Most readers will recognize this as essentially repeating some of the General Feature Model of ISO19109 … with, I think, a few additions, and possibly exposing the contradiction between that and ISO19110 (the feature catalog description … and thanks to Andrew Woolf for bringing the latter to my attention.)
There are a few simple things in this world:
- Features which are instances of Feature Types, and which have identity:
- e.g. I am an instance of the Feature Type Humans. You can use my openid address to unambiguously point to me.
- Feature Types, are classes of objects in the real world.
- e.g Humans
- Features Types have properties, which characterize those Feature Types.
- e.g. I have brown eyes.
- Properties are attributes of Feature Types which are not interesting in their own right, although they are well defined, and are very useful.
- e.g. if you do a search on humans with brown eyes, you are interested in returning instances of human, not instances of brown. (You might be interested in doing a search on colours of eyes in humans and get brown back, but in that case, you are interested in getting members of a vocabulary back, not instances of real world things.)
- (NB: In ISO19109 such properties are composed into their parent feature descriptions, which is often not very helpful, since it implies that if i use colour as an attribute of human, it might not carry the same connotation as colour when used as an attribute of a dog. This “error” causes problems with serialization to RDF from an ISO19109 compliant domain model, since one can’t necessarily assume that they are the same concept, without some extra baggage, which essentially associates the properties with other entities. This extra baggage is implicit in ISO19110 which allows one to store properties independent of feature types.)
- Features have associations with other features, and may be composed or aggregated out of other features.
- e.g. My family is a specific aggregation of humans.
- We also have to deal with a specific class of features: those with well defined life cycles
- e.g. I was born, and will die. Someone is responsible for maintaining the description of me which carries my openid. (That might be me, but for inanimate objects, it’ll be a specific person.)
- The implication of this is that there is an authoritative description of me, there are authoritative descriptions of my family, and both are bounded by a specific composition of features and set of properties. (In metafor, these compositions are called “documents”, because they themselves are important entities, with life cycles.)
Why is this important? Well, in the context of building software tools which themselves describe software tools (e.g climate models), we need to distinguish between these concepts (e.g. the models, and the language they are written in).
This matters, because we want to serialize these descriptions in both rdf triples and XML documents for good reasons: the former yields excellent methods of indexing documents, the latter, excellent technology for document exchange (and differencing.)
(Yes, yes, I know one can compose RDF into things with the properties of documents via OWL, but XML is more useful for handing to a GUI etc, and we can talk about OWL another day.)

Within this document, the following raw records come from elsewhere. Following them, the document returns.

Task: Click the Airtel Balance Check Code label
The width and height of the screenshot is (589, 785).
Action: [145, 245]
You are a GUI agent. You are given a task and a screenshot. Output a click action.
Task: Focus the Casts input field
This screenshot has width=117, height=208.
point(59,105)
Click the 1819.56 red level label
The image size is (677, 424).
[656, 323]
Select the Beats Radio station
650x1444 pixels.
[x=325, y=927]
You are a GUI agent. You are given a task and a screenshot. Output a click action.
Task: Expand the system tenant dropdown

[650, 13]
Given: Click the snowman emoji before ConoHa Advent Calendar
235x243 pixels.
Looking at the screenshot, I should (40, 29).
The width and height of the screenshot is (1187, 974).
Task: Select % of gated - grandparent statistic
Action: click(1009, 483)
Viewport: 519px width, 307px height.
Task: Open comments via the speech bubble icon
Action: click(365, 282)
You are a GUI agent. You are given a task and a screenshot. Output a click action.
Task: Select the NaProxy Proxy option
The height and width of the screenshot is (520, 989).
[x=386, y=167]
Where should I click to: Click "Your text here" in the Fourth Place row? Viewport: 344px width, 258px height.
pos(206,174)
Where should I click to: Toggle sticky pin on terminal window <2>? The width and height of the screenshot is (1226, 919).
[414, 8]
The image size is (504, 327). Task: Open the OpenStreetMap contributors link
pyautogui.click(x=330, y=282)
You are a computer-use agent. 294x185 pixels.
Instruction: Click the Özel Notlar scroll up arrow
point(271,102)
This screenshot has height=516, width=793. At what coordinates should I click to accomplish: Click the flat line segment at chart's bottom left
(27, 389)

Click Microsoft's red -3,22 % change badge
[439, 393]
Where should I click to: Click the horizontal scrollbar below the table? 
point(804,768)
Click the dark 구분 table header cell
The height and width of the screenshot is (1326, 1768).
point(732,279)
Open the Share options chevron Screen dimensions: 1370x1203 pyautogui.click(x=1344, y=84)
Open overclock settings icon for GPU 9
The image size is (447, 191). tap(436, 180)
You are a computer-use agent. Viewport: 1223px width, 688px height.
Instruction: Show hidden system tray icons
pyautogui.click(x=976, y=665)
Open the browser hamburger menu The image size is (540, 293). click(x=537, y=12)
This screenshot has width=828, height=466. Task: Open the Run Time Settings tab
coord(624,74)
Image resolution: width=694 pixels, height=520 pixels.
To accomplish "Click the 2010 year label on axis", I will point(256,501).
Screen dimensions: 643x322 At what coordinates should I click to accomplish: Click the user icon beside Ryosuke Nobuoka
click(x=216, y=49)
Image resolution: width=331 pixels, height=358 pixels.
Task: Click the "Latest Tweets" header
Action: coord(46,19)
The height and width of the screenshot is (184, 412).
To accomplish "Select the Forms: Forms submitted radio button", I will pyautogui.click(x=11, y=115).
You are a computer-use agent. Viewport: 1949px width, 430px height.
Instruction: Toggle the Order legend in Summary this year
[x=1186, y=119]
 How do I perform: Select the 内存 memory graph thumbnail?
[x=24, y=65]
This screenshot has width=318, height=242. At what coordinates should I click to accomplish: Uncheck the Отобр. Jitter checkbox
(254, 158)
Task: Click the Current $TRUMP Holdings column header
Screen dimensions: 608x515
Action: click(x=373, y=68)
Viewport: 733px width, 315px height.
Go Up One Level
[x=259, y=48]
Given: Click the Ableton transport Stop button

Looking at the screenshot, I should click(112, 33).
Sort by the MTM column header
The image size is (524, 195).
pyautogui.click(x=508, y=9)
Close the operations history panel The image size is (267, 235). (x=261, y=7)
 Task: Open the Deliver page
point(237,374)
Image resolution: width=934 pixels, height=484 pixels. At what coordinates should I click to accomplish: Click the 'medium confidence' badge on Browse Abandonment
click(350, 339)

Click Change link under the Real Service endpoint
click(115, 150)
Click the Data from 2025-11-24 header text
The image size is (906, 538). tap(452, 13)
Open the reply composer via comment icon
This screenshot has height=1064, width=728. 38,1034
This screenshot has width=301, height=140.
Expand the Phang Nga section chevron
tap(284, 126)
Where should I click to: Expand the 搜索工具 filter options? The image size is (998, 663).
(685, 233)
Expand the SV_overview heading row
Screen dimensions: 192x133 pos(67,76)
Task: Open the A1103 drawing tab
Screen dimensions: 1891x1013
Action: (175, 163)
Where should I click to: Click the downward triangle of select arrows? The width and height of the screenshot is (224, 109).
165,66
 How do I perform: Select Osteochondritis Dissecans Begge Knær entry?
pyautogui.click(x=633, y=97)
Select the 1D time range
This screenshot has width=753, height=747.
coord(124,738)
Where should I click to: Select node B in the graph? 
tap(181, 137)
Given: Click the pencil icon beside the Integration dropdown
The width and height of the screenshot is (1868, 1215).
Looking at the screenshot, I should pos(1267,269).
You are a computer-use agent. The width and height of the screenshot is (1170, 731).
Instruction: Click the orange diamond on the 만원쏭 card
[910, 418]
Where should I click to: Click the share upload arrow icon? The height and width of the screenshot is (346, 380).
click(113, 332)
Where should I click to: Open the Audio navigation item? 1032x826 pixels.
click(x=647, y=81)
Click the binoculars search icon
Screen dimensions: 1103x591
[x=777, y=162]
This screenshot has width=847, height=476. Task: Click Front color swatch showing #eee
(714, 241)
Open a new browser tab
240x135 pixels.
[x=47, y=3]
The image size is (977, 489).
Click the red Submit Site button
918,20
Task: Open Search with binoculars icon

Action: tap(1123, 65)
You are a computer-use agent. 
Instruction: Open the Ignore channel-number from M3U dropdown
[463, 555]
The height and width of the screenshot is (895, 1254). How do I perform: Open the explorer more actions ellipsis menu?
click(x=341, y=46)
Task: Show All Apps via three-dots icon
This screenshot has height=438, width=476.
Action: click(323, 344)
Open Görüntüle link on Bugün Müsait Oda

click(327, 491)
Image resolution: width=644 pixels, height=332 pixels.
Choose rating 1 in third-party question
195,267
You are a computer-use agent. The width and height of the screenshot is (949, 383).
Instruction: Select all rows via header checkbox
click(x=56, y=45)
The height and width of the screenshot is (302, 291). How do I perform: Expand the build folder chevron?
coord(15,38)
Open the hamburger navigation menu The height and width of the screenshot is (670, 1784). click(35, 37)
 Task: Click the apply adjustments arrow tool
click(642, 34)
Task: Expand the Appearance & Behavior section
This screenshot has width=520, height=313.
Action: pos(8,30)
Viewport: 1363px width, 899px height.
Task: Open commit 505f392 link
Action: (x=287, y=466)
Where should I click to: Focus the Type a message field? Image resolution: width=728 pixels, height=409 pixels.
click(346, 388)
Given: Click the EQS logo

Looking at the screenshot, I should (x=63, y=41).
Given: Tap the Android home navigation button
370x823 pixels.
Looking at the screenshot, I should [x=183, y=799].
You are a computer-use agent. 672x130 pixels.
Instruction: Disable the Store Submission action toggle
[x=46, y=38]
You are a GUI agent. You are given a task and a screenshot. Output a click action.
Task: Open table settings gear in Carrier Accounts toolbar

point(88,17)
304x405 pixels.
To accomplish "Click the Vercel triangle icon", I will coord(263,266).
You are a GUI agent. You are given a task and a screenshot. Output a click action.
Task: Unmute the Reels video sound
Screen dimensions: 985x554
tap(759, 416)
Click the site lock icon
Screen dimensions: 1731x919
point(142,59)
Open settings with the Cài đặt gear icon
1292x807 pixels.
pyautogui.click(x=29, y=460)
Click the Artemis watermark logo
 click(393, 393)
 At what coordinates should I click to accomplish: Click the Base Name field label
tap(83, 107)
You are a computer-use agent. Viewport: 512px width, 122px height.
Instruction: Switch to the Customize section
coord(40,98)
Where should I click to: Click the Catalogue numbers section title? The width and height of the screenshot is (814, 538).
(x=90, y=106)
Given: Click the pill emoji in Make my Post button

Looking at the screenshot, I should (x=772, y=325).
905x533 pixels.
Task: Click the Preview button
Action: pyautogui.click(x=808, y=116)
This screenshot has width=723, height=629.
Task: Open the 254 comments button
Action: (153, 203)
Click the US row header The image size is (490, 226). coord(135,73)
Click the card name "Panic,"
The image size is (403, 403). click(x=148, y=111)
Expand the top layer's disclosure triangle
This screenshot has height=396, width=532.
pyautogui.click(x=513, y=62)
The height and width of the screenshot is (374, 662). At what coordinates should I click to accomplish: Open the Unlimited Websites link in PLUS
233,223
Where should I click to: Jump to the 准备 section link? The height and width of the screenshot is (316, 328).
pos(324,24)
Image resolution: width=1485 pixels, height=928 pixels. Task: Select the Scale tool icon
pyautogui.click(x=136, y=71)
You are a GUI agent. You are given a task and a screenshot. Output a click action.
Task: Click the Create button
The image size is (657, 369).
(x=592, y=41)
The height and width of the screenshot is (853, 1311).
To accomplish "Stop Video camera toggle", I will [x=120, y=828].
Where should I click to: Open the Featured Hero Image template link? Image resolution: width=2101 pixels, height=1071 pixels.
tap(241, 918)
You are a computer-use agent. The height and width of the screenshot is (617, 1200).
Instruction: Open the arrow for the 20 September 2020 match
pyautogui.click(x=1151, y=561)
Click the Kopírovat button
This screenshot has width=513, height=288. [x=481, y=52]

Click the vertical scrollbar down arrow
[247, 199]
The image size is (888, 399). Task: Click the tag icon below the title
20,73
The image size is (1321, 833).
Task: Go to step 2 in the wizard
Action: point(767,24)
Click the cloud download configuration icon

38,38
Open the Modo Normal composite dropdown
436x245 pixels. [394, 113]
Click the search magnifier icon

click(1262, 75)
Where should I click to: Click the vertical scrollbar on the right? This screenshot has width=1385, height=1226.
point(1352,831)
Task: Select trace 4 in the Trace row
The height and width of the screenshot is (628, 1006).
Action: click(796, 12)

When we’ve got this in place, we want to use our RDF to index things, but in general we are interested (from a software perspective) in creating, managing, displaying, and differencing our feature instances, not their properties (humans consume those). So, our domain model - however serialized - needs to distinguish between all these things.
comments (2)
Andrew (on Friday 22 October, 2010)
But note the NWIP 19110 removes the inconsistency with GFM wrt ownership of properties by features.
You might also want to look at 19126 which addresses the issue of feature concepts (including properties) and their definitions, separate from their construction into feature models and application schemas.
Re “authoritative description” (of you, or anything else) - the semantic web approach is rather to give you an authoritative label (URI), but recognise that there might be multiple representations and (partial) views of you available through (or linked to) that label.
Stephen Pascoe (on Friday 22 October, 2010)
It is the final point that I find the most fascinating about the RDF vs. XML. XML documents are “bounded” whereas RDF is not. This definitely makes management easier until you start worrying about connections between XML documents.
I’m surprised you propose that differencability is a strength of XML. The difference between 2 RDF documents could be defined as the set-symmetric-difference of the 2 sets of triples (granted it’s more complex when blank-nodes are involved but you could still define difference independent of the schema). In contrast I could imagine many different ways of defining difference in XML – assuming you are interested in differencing the semantics rather than just the DOM tree.